*** Working data ***

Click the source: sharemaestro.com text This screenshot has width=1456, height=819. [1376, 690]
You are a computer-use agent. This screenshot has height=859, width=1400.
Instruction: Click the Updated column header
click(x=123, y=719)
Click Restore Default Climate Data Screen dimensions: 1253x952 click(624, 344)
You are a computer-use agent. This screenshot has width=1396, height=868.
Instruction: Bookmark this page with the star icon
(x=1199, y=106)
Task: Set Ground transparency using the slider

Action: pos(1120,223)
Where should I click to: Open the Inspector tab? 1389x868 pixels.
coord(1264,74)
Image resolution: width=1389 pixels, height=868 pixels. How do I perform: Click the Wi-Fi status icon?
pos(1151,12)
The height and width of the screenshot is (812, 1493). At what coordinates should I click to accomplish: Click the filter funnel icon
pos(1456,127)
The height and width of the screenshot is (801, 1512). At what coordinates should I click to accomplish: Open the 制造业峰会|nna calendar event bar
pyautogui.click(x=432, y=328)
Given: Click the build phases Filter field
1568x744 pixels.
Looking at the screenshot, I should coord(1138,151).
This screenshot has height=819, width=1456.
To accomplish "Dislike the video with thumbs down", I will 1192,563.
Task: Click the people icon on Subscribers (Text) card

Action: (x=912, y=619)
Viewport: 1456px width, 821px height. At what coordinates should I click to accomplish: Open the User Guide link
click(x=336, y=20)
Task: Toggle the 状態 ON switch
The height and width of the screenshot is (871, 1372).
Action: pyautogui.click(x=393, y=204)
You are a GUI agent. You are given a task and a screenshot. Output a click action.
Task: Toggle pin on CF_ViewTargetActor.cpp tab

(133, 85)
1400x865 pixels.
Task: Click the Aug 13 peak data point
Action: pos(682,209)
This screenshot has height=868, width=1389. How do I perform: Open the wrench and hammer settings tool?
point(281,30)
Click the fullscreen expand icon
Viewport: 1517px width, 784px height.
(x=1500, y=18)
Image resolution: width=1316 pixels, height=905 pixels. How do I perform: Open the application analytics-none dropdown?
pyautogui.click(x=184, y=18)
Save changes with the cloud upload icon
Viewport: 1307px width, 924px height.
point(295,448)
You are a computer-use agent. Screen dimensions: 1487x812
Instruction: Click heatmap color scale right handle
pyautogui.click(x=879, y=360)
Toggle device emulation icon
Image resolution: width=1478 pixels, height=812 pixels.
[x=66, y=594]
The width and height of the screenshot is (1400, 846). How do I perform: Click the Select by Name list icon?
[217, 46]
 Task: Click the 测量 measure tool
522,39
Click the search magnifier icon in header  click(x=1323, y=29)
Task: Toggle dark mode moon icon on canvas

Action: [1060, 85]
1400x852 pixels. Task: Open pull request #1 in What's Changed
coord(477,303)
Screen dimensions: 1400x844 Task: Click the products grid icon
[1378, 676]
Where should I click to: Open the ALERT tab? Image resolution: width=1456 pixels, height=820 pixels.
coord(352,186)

***

Problem ▸ Nothing should appear in the answer except the lines above from the line with "You are a GUI" through the line with "Toggle device emulation icon", both included, written out exactly.

Result below ▸
You are a GUI agent. You are given a task and a screenshot. Output a click action.
Task: Toggle pin on CF_ViewTargetActor.cpp tab

(133, 85)
1400x865 pixels.
Task: Click the Aug 13 peak data point
Action: pos(682,209)
This screenshot has height=868, width=1389. How do I perform: Open the wrench and hammer settings tool?
point(281,30)
Click the fullscreen expand icon
Viewport: 1517px width, 784px height.
(x=1500, y=18)
Image resolution: width=1316 pixels, height=905 pixels. How do I perform: Open the application analytics-none dropdown?
pyautogui.click(x=184, y=18)
Save changes with the cloud upload icon
Viewport: 1307px width, 924px height.
point(295,448)
You are a computer-use agent. Screen dimensions: 1487x812
Instruction: Click heatmap color scale right handle
pyautogui.click(x=879, y=360)
Toggle device emulation icon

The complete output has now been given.